* **CONSIGNE DONNÉE A**
Traduisez en anglais cette phrase de l’entretien : « Je pense qu’en raison du caractère relativement récent de cette profession, certains employeurs ont besoin d’être accompagnés dans la bonne compréhension du métier. »
* **CONSIGNE DONNÉE B**
Remplacez « postulé » par « répondu » dans le passage de l’entretien qui s’ouvre sur les mots contenant « Moi, je me situe » et se termine par « quelle raison ? », puis recopiez ce passage ainsi modifié.
* **CONSIGNE DONNÉE C**
D’après l’entretien, les affirmations suivantes sont-elles exactes ? Répondez par oui ou par non et citez les mots du texte qui tranchent. (i) Alexandra a travaillé cinq ans dans l’univers de la beauté. (ii) Alexandra se voit plutôt exercer en freelance. (iii) Alexandra a déjà trouvé un emploi depuis l’obtention de son diplôme.

* **EXTRAIT DU TEXTE**
Alexandra, vous n’avez que 27 ans. Vous êtes une jeune diplômée ifocop : quel métier exerciez-vous avant celui de Community Manager ?
Avant de décrocher mon diplôme (BAC+4) de Community Manager, je travaillais dans l’univers de la beauté en tant que Conseillère de vente et esthéticienne/maquilleuse. J’avais, avant cela, obtenu un BTS Métiers de l’esthétique, de la cosmétique et de la parfumerie. Ce métier, que j’ai exercé pendant cinq ans, je l’ai aimé, mais je l’ai quitté sans regret malgré les bonnes relations que j’entretenais avec clients, car les conditions de travail ne me convenaient plus : il fallait être disponible le week-end, les jours fériés, accepter des horaires décalés, les problèmes de dos qu’engendraient les prestations en cabine… Tout cela au SMIC ! Le coup de grâce – et en même temps la meilleure opportunité qui se soit présentée à moi – sera tombé quand le gouvernement, à l’occasion des confinements successifs, aura désigné notre secteur d’activité comme « non essentiel », nous clouant, toutes et tous, sur le canapé pendant des semaines et des semaines. Forcément, ça fait réfléchir. Et dans mon cas, cela aura fait naître une envie irrépressible de changer de vie professionnelle…
Je souhaitais me tourner vers un métier d’avenir qui offre de meilleures perspectives »
Pourquoi, alors, vous orienter vers le métier de Community Manager ? C’est clairement aux antipodes…
Je souhaitais me tourner vers un métier d’avenir qui offre de meilleures perspectives, notamment en termes d’évolution professionnelle. Pour en avoir discuté autour de moi, je me suis d’ailleurs rapidement aperçue que chaque apprenant avait non seulement sa propre définition du métier, mais aussi ses propres attentes envers lui. Pour certaine(e)s, maîtriser les réseaux sociaux, c’est se donner la clé de l’indépendance à travers une future activité freelance. Mobilité, liberté… Pour d’autres, c’est choisir de travailler au service d’une marque ou d’un organisme directement depuis les services, en tant que salarié(e). Et ensuite choisir de se spécialiser ou de monter en compétences et en grade.
Et pour vous ?
Moi, je me situe plutôt dans le deuxième cas de figure. Même si pour l’heure, je suis en recherche d’un emploi. Pas de n’importe quel emploi, je précise. Un emploi qui me corresponde. C’est la raison pour laquelle, depuis l’obtention de mon diplôme, j’ai déjà postulé à des offres sans grand succès à cause des compétences demandées par les recruteurs… Et cela, malgré une présélection déjà radicale des annonces publiées en ligne.
Pour quelle raison ?
Je pense qu’en raison du caractère relativement récent de cette profession, certains employeurs ont besoin d’être accompagnés dans la bonne compréhension du métier. Leur argument est bon : être sur les réseaux, soigner la communication, booster le marketing… Mais je rappelle qu’on n’est ni infographistes, ni designers, même si la polyvalence demeure notre principal atout. Bref, cela reste néanmoins très flatteur parce que maintenant, le métier de Community manager est considéré comme essentiel à l’entreprise.
Chaque apprenant a non seulement sa propre définition du métier, mais aussi ses propres attentes envers lui »
C’est un peu la définition du métier.

* **DONNÉES FOURNIES**

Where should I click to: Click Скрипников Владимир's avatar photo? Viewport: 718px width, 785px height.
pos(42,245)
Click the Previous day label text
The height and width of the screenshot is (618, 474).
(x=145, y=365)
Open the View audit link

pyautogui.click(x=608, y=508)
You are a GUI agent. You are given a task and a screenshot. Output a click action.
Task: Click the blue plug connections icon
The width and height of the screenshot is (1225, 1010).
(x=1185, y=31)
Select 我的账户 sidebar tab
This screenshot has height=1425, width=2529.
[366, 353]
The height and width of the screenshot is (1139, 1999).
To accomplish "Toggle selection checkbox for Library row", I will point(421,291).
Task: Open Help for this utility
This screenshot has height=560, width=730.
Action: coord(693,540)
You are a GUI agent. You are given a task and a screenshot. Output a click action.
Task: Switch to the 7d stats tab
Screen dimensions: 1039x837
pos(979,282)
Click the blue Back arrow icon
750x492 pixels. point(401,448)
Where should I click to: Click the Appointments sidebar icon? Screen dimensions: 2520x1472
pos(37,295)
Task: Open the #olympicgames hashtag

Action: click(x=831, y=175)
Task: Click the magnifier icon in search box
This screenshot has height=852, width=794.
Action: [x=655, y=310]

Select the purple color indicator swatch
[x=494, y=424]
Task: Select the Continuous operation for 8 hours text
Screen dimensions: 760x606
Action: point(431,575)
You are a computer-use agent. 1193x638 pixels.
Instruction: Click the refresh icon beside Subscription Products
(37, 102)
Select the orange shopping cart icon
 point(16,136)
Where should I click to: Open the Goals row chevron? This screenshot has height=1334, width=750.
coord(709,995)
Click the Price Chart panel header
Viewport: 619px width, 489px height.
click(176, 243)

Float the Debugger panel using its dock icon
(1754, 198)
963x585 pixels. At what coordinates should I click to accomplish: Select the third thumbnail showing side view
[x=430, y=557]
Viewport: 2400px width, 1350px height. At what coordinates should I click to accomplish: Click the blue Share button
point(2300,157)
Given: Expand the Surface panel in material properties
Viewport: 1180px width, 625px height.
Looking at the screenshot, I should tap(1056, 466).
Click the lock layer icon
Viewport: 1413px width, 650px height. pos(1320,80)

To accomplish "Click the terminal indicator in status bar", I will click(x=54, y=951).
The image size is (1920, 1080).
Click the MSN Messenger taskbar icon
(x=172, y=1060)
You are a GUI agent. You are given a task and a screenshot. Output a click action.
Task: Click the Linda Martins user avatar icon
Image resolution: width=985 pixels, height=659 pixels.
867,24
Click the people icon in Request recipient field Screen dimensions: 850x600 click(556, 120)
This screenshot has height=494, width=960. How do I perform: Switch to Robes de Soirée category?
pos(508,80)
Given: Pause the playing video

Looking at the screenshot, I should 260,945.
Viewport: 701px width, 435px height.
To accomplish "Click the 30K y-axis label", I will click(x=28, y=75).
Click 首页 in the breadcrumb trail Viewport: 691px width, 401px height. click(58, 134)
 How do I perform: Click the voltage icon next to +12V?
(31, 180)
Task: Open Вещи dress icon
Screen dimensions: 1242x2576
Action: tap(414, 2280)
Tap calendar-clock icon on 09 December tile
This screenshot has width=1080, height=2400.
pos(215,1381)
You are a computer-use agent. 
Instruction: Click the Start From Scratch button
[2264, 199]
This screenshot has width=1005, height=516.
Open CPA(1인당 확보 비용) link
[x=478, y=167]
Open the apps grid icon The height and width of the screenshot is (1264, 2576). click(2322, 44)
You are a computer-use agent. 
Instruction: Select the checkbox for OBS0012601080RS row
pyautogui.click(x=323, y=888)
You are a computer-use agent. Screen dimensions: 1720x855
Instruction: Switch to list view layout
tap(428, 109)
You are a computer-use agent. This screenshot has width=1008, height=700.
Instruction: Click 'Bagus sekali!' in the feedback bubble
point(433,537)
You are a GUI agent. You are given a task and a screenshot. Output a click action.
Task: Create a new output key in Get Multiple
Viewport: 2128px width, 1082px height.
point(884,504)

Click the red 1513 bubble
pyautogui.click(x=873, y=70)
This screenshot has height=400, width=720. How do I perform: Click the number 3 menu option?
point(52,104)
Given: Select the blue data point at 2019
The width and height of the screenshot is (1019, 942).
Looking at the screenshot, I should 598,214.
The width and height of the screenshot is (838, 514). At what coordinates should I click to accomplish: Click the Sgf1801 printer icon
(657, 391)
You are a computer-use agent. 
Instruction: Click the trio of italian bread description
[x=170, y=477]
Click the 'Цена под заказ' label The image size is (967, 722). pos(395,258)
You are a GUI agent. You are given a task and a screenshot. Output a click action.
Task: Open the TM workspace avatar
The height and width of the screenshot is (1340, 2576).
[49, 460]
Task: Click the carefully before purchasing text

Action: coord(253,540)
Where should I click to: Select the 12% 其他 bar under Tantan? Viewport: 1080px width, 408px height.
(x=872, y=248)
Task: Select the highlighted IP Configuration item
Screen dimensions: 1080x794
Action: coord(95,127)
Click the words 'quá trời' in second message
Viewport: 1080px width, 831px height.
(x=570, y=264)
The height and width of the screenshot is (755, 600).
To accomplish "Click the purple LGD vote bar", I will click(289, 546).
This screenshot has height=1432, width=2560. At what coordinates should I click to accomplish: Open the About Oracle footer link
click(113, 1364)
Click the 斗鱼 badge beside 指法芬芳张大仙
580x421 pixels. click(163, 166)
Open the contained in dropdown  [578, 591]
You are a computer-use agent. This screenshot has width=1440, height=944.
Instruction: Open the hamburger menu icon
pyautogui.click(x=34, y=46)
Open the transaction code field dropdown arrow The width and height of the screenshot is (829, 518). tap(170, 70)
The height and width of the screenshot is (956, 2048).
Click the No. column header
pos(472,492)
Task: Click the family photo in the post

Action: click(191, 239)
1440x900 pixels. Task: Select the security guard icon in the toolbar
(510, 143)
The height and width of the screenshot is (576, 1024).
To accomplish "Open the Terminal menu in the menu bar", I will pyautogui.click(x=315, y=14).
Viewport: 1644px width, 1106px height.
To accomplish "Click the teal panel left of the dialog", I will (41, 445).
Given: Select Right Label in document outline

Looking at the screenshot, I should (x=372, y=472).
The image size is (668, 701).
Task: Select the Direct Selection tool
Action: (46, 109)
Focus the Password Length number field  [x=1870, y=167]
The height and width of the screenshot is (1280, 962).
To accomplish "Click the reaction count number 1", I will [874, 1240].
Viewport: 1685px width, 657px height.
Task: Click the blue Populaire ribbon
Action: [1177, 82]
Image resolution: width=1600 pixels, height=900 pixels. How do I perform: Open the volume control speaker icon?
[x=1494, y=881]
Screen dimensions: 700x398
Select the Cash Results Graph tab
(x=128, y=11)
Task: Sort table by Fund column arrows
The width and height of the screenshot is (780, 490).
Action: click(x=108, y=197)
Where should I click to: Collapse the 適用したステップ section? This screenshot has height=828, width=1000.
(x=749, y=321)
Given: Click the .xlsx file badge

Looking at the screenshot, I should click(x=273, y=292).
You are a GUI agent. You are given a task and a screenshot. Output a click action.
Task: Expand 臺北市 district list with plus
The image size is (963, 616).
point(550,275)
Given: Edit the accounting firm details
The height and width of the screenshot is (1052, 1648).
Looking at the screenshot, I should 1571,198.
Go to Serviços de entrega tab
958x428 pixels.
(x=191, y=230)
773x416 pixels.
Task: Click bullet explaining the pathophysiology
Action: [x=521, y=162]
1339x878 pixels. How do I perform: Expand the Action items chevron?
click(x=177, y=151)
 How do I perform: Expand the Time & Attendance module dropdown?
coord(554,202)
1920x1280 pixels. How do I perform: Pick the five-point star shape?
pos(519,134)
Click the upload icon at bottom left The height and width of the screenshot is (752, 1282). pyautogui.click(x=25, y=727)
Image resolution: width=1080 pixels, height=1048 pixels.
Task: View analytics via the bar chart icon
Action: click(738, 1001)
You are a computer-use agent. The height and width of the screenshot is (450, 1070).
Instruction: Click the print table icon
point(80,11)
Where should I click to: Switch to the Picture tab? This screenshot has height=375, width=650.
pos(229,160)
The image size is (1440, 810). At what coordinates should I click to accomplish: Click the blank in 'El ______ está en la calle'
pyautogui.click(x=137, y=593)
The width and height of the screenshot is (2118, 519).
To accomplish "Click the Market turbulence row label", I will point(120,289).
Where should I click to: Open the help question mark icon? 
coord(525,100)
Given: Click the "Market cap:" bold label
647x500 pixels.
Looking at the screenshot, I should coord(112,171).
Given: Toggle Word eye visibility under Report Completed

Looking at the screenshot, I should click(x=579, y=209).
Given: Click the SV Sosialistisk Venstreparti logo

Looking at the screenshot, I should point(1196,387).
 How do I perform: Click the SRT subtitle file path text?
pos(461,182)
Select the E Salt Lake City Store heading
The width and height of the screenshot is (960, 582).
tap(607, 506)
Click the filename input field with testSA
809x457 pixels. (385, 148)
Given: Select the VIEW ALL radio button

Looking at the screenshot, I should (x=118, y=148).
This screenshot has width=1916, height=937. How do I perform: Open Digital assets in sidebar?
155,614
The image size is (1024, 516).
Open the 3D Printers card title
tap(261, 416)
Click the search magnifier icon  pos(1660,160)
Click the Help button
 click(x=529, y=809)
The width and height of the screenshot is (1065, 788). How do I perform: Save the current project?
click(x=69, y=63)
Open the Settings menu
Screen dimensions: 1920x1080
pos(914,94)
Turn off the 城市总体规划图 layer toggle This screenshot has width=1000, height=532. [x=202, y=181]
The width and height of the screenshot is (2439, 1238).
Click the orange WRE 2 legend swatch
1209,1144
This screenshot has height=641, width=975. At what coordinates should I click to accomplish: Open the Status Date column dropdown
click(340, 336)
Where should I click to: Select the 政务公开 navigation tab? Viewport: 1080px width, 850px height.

* **RÉPONSE CORRECTE A**
I think that because this profession is relatively new, some employers need guidance in properly understanding the job.

* **RÉPONSE CORRECTE B**
Moi, je me situe plutôt dans le deuxième cas de figure. Même si pour l’heure, je suis en recherche d’un emploi. Pas de n’importe quel emploi, je précise. Un emploi qui me corresponde. C’est la raison pour laquelle, depuis l’obtention de mon diplôme, j’ai déjà répondu à des offres sans grand succès à cause des compétences demandées par les recruteurs… Et cela, malgré une présélection déjà radicale des annonces publiées en ligne.
Pour quelle raison ?

* **RÉPONSE CORRECTE C**
(i) Oui : « Ce métier, que j’ai exercé pendant cinq ans ».
(ii) Non : « Moi, je me situe plutôt dans le deuxième cas de figure. »
(iii) Non : « Même si pour l’heure, je suis en recherche d’un emploi. »